If prosecutors in Mississippi and other southern states proceed with prosecutions of race murders from the sixties with the same statute of limitation problems, any convictions could later be overturned. This would result in a waste of resources, resources that could otherwise be used prosecuting these types of cases that don’t have statute of limitations problems.

Meanwhile, the odds look better and better that James Ford Seale, a very ill man, may well die in prison before the issue is finally resolved.

To get the Mississippi perspective of the story, see this article in the Jackson Clarion-Ledger.

Strange Justice

Never underestimate the eccentricities or bizarre outcomes generated by the American criminal justice system. The fate of James Ford Seale remains undecided because the 5th Circuit Court of Appeals violated one of the cardinal rules of appellate court justice: never sit an even number of justices on the bench. (Nine sit on the U.S. Supreme Court; 7 in Colorado). In the fall of 2008, a three-member panel of the 5th Circuit reversed Seale’s 2007 conviction of conspiracy and kidnapping in the murder of two black youths in Mississippi in 1964.  The entire Court decided to review the panel’s decision, which was somewhat unusual in itself. The Court consists of 23 judges, but five of them are on senior status, which, as I understand it, means that they can’t participate in an en banc reviews of a panel’s decisions.

So, that left eighteen judges. I traveled to New Orleans in May of this year to watch the oral arguments, and I could not imagine a more terrifying scene for a lawyer. Standing alone at the podium, as eighteen federal judges in black robes stared/glared at you, interrupting you at will. And ask questions they did; one after another, occasionally interrupting each other.  I was sweating—I had read the briefs, and I still had a hard time following the arguments—but the lawyers managed to keep their cool. The basic questions were whether a court decision throwing out the statute Seale was charged under was to be applied retroactively or not.  If it was, then the statute of limitations had run five years after the crime and the prosecution was barred, which was what the three-person panel had held.

When I walked out of the courthouse, I felt fairly certain from the questions and the comments that the Court would affirm the panel’s decision and that Seale would soon be a free man. Wrong.  A few weeks later, the Court deadlocked 9 to 9 on the statute of limitations issue.
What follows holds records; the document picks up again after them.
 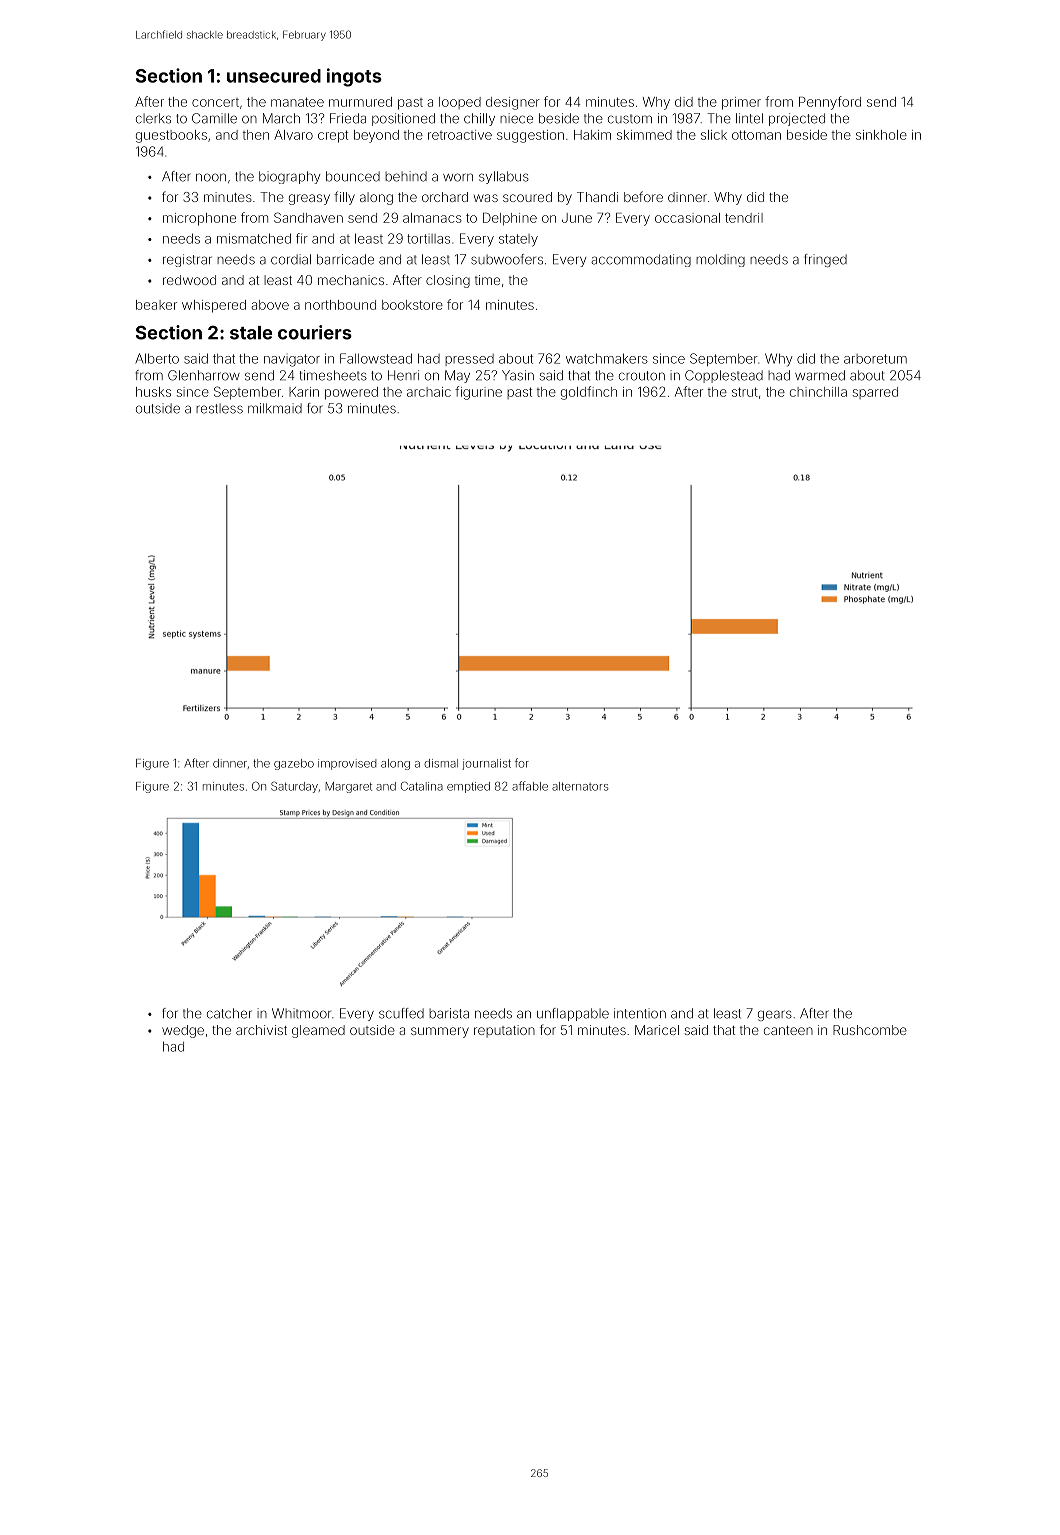 I want to click on wedge, so click(x=183, y=1031).
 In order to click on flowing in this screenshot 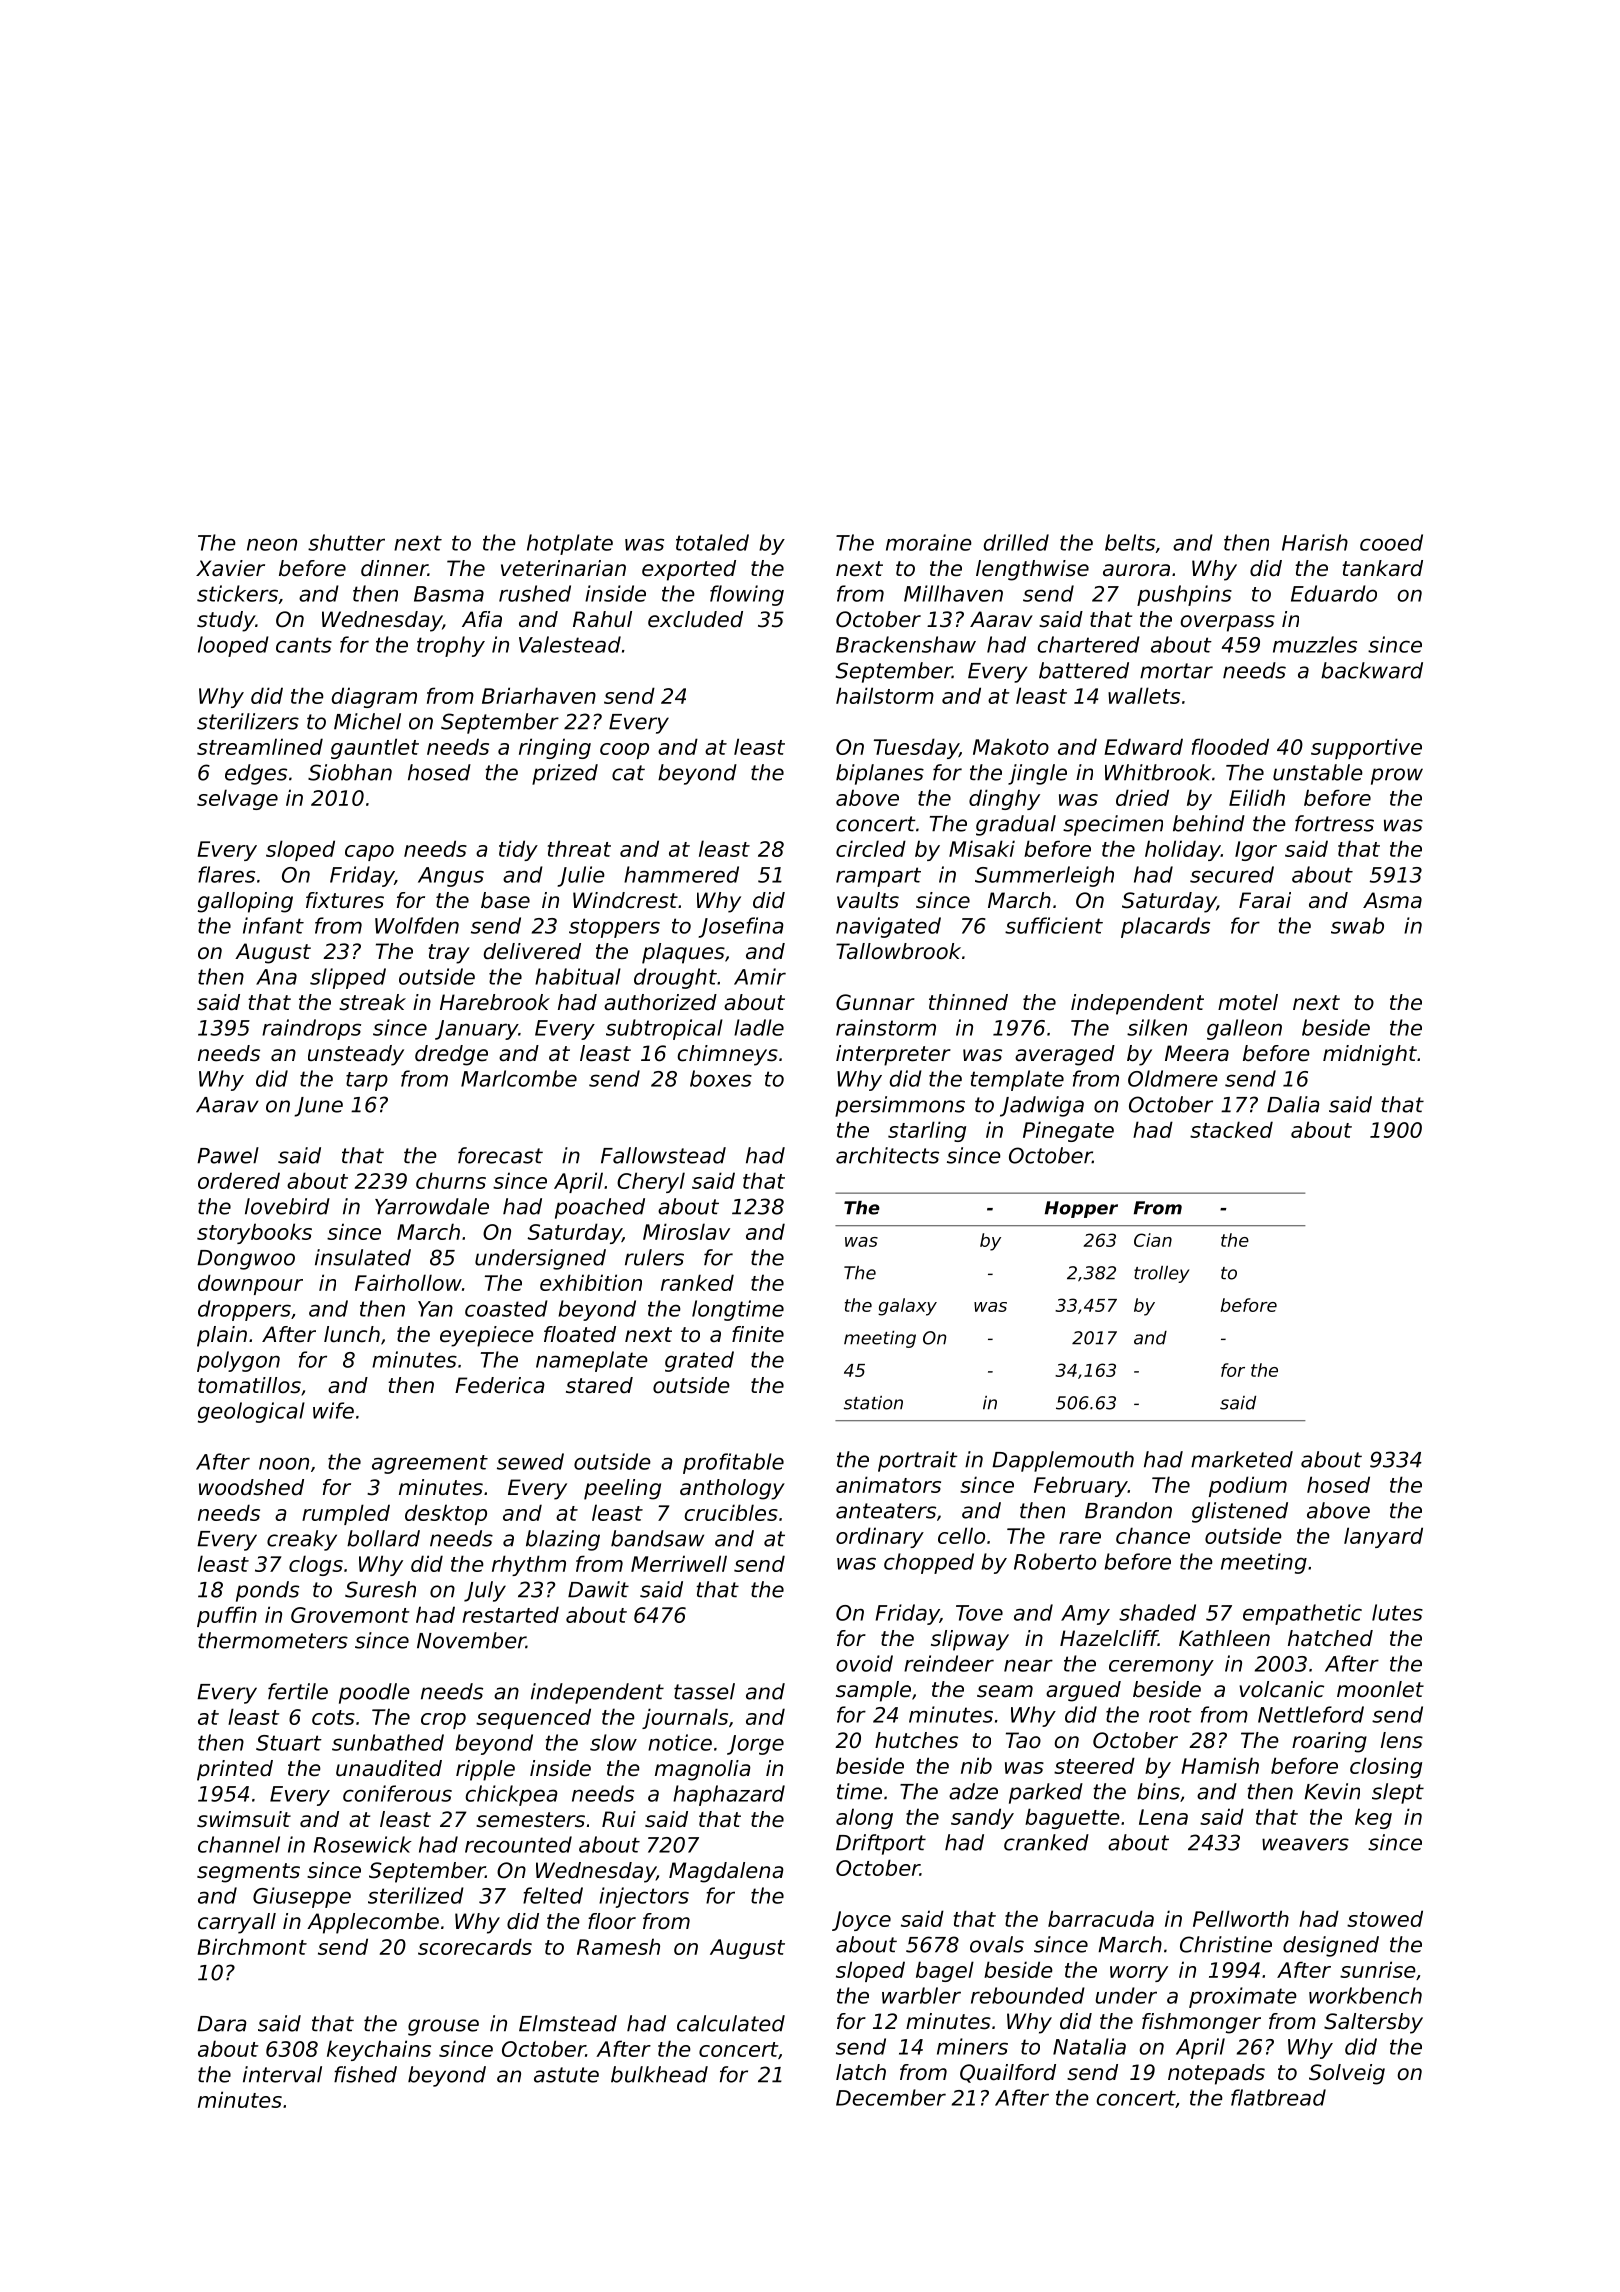, I will do `click(747, 595)`.
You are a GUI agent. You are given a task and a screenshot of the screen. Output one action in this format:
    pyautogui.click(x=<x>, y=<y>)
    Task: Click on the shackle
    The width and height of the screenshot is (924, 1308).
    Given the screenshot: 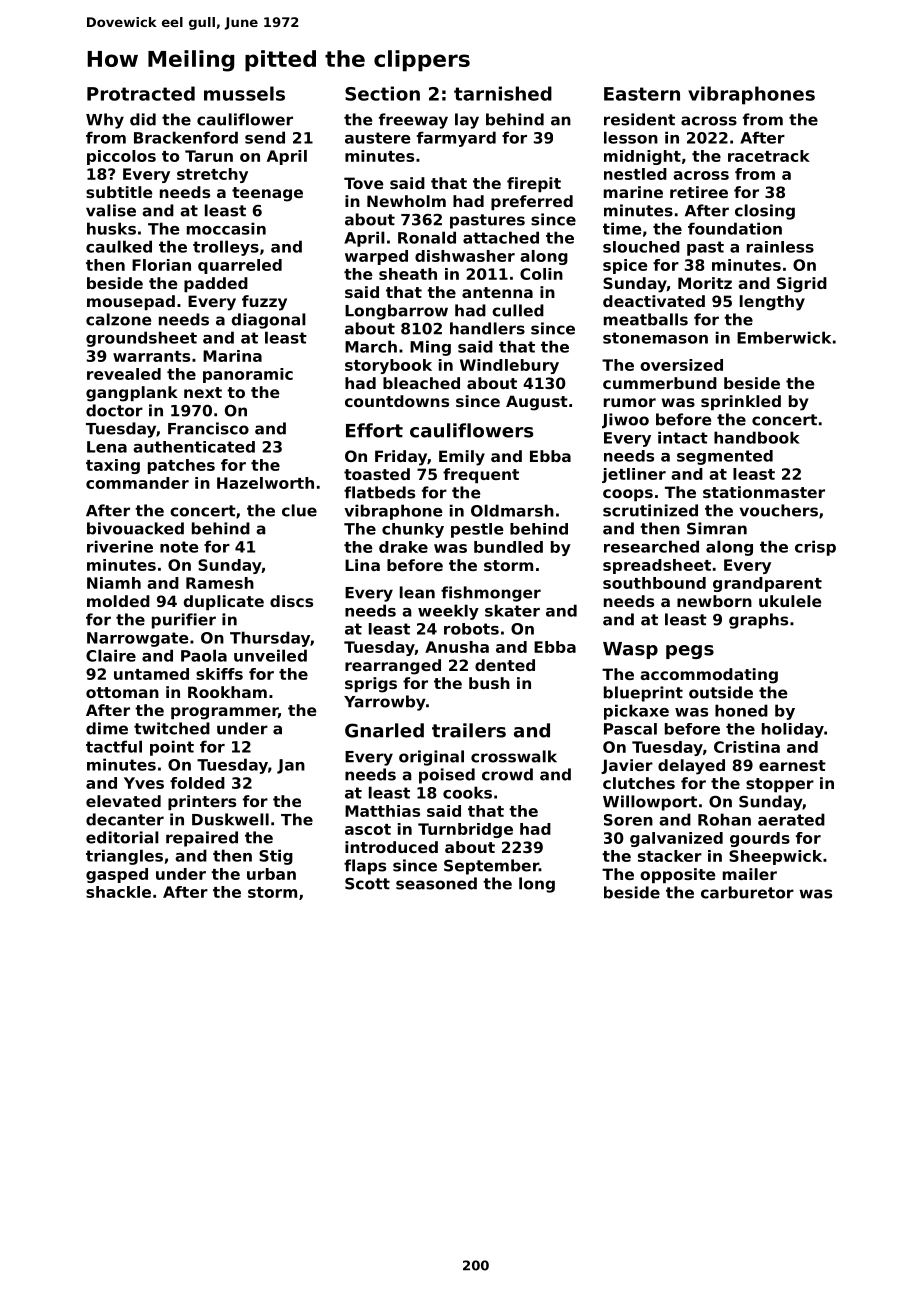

Tie goes to the government, apparently, so Seale is still in the slammer.

That is no way to decide a man’s fate, or an issue of this importance. The fate of other civil rights crimes from the sixties could hang in the balance. The 5th Circuit apparently agreed: A few weeks ago it voted to ask the Supreme Court to decide the issue. I get the image of a bunch of children squabbling over a toy, and finally asking their parents to decide who gets it.